Feststehen nur die Opfer: die Zivilbevölkerung des Swat-Tals, die die ohnehin hohe Zahl der Binnenflüchtlinge weiter erhöht. Das UN-Flüchtlingshochkommisariat spricht von einer „Massenflucht“ im Nordwesten Pakistans, die mittlerweile bis zu einer Million Menschen betrifft.

Deutlich ist auch die Kriegserklärung, welche die pakistanische Regierung an die Taliban im Swat-Tal gerichtet hat und die natürlich auch exemplarisch-pädogischen Charakter für die Militanten/Taliban/Aufständischen andernorts haben soll. Weil die Taliban ihre Waffen nicht abgegeben hätten und somit den Verpflichtungen nicht nachgekommen sind, die in dem aufsehenerregenden Waffenstillstandsabkommen Ende Februar festgelegt wurden, sei man jetzt genötigt, mit einer umfassenden Offensive zu antworten, so entschied die pakistanische Regierung. Eine Kehrtwende.

Dass der Full-Scale-Einsatz der Kampfhubschrauber, der Artillerie und der 15.000 Mann starken Bodentruppen gegen mutmaßlich 4.000 Taliban im Swat auf großen Druck Washingtons erfolgt, ist kein Geheimnis. Über das Afpak-Gipfel Treffen zwischen Obama, Karsai und Zardari wurde vergangene Woche ausreichend berichtet. Dass der Schießbefehl der pakistanischen Regierung kurz danach erteilt wurde, ist bestimmt kein Zufall. Ob dies langfristig die beste Lsöung ist, wird sich erst noch herausstellen. Immerhin ist damit auf längere Sicht eine strategische Alternative vereitelt, die vernünftige Gründe für sich hatte: Verhandlungen statt Krieg mit den Gegnern. Dass die Regierung Bush sich gegen die neue Linie, die die Nachfolgeregierung zu Musharraf von Anfang an als Programmpunkt verkündete, stellen würde, war glasklar. Dass die Regierung Obama diesen Annäherungsversuchen starke Grenzen zieht, gibt jenen recht, die in Obamas Politik manche Kontinuität in der Afpask-Strategie zu Bush sehen.

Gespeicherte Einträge
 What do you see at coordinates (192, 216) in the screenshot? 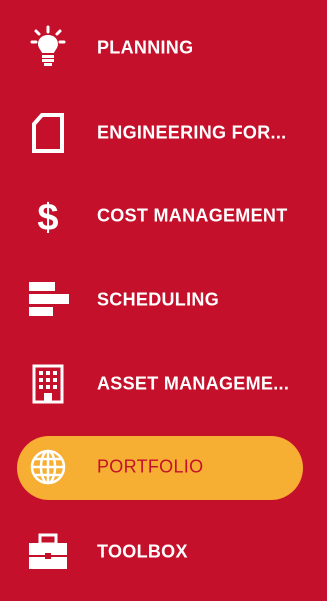
I see `menu-item-label: COST MANAGEMENT` at bounding box center [192, 216].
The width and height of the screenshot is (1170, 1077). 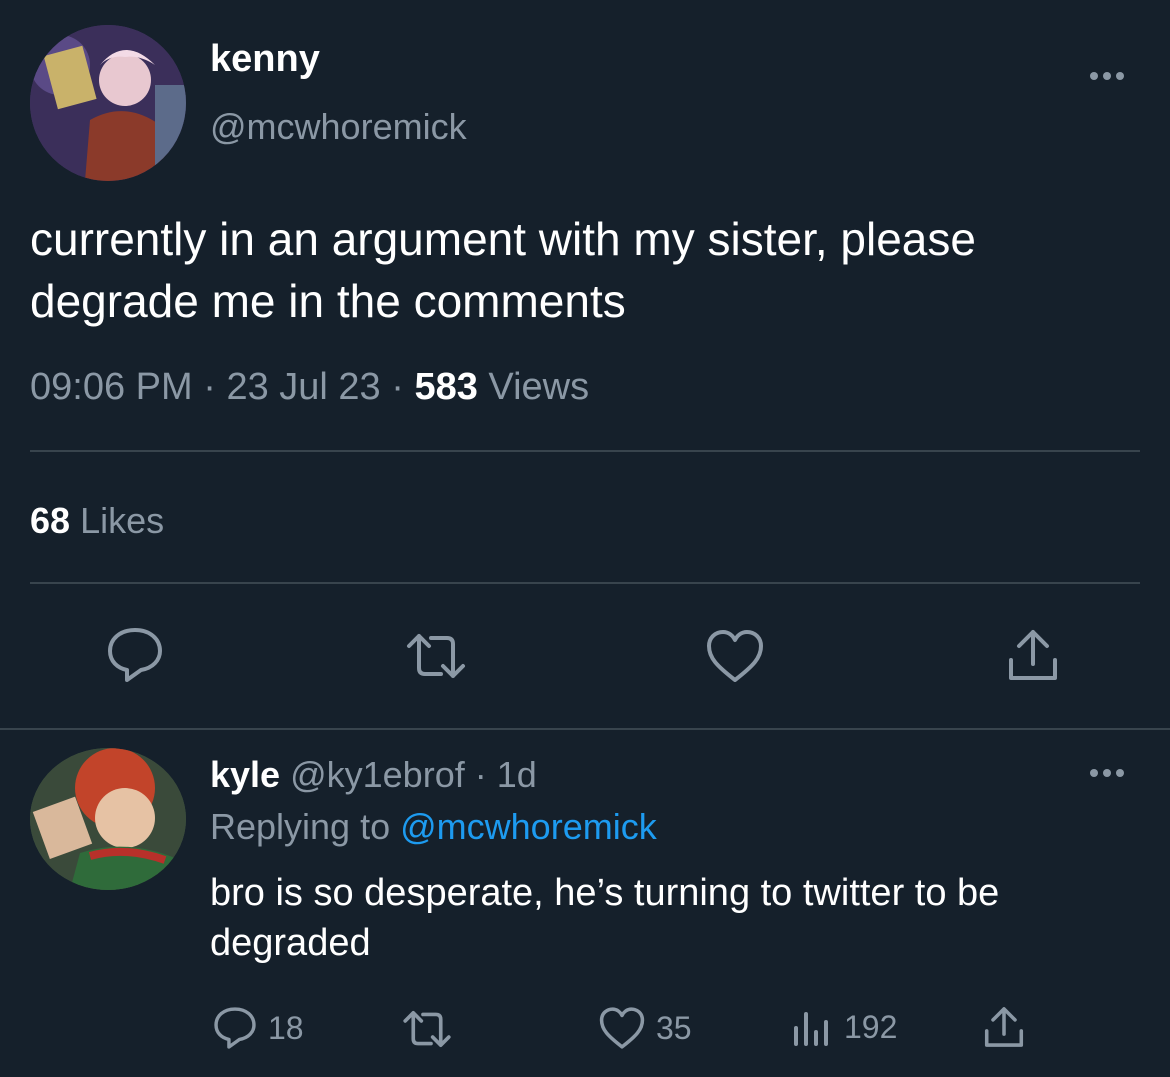 What do you see at coordinates (50, 520) in the screenshot?
I see `likes-count: 68` at bounding box center [50, 520].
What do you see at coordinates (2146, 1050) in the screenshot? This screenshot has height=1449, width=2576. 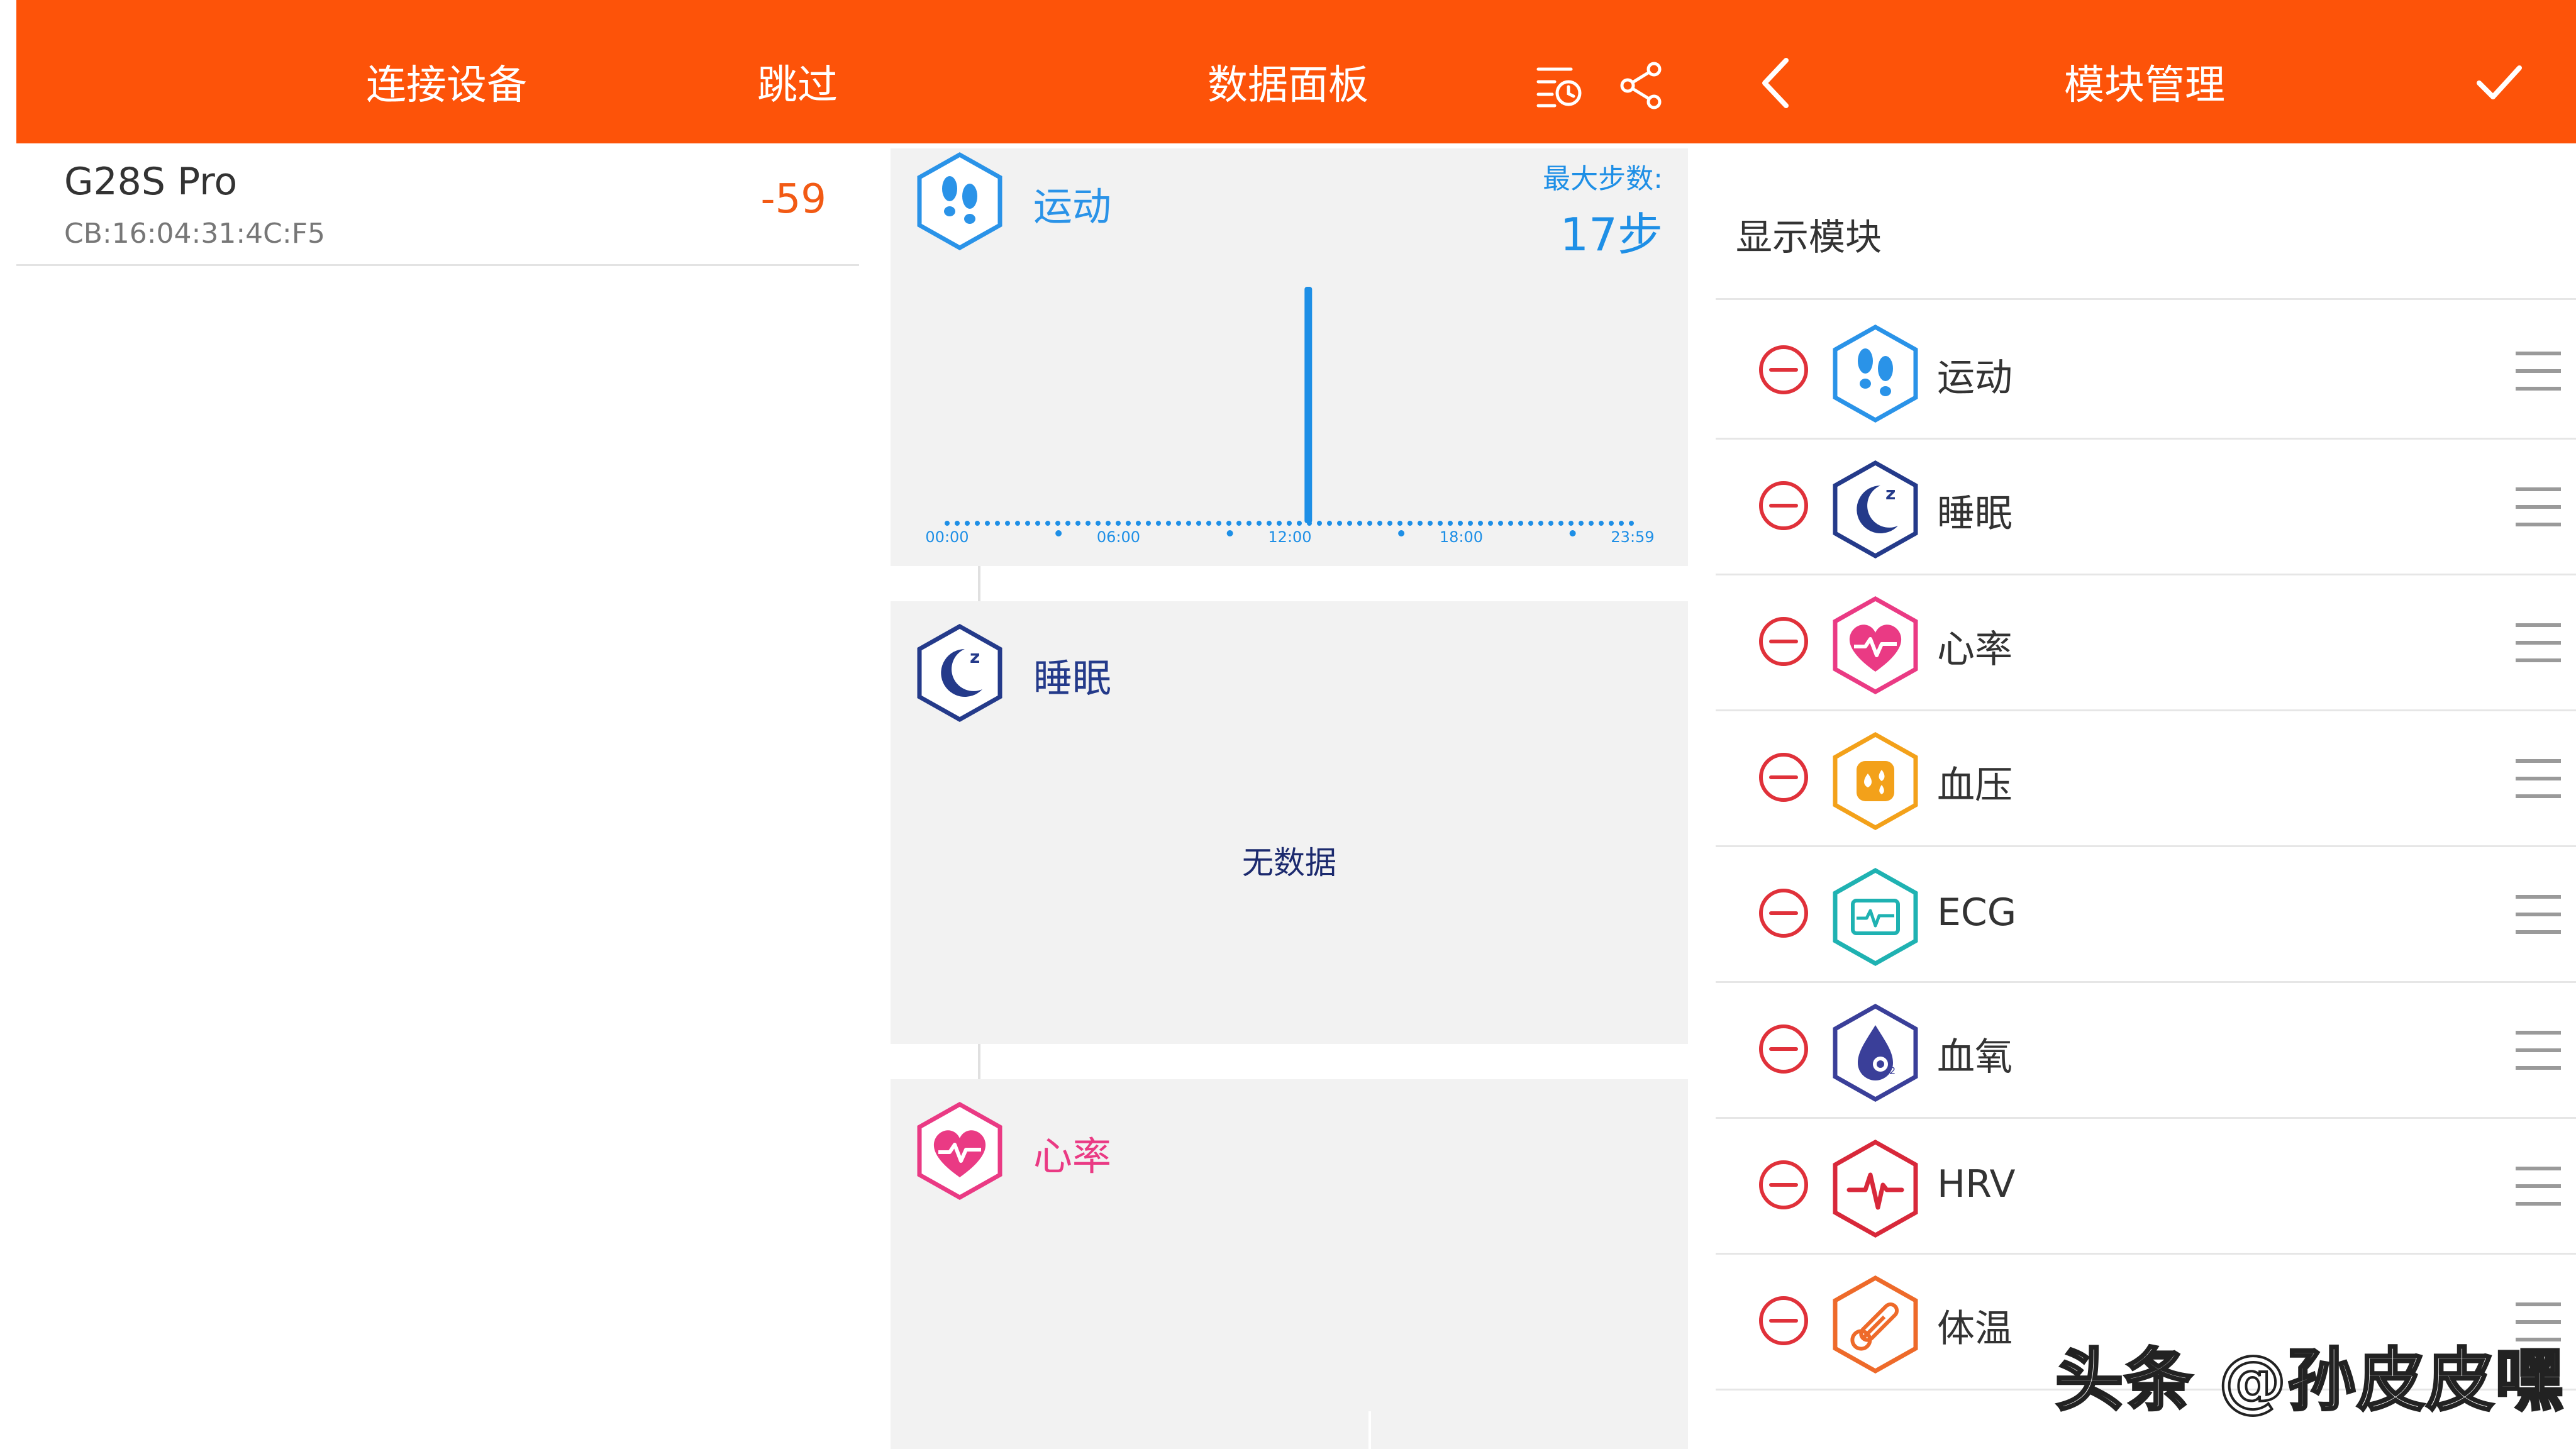 I see `module-row: 2 血氧` at bounding box center [2146, 1050].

--- Aufgabe 1 ---
Von wie vielen Menschen spricht das UN-Flüchtlingshochkommissariat laut dem Text über die Offensive im Swat-Tal bei der Massenflucht im Nordwesten Pakistans?
--- Aufgabe 2 ---
Setze den Text über die Offensive im Swat-Tal im Anschluss an seinen letzten Satz fort.
Die Datensätze stammen aus einer anderen Quelle.

--- Lösung 1 ---
Von bis zu einer Million Menschen.

--- Lösung 2 ---
Der Druck der USA auf die pakistanische Regierung, einen härteren Kurs gegen die Taliban zu fahren, sei, so die gewöhnlich gut unterrichtete Asia-Times, mit dem Angebot unterfüttert, auf Drohnen-Angriffe in Pakistan zu verzichten. Das wäre etwas, womit Zardari und sein Premier vor der pakistanischen Öffentlichkeit punkten können. Doch , wie eine aktuelle Meldung aus einer pakistanischen Zeitung zeigt, die Drohnenangriffe gehen weiter.

Zu trauen ist offensichtlich keiner Nachricht, die mit den Kämpfen in dieser Region zu tun hat. Symbolisch für das vorherrschende Spiel der Manöver, Täuschungen und der Kriegspropaganda mag der Flyer sein, den pakistanische Soldaten an die Zivilbevölkerung aushändigten, um den militärischen Einsatz gegen die Taliban deutlich zu machen. Auf dem Handzettel wird der abwegige Vergleich zwischen Taliban und jüdischen Streitkräften gezogen:

They are the same as Jewish forces who are against the existence and security of the country and wanted to create disturbance in the region.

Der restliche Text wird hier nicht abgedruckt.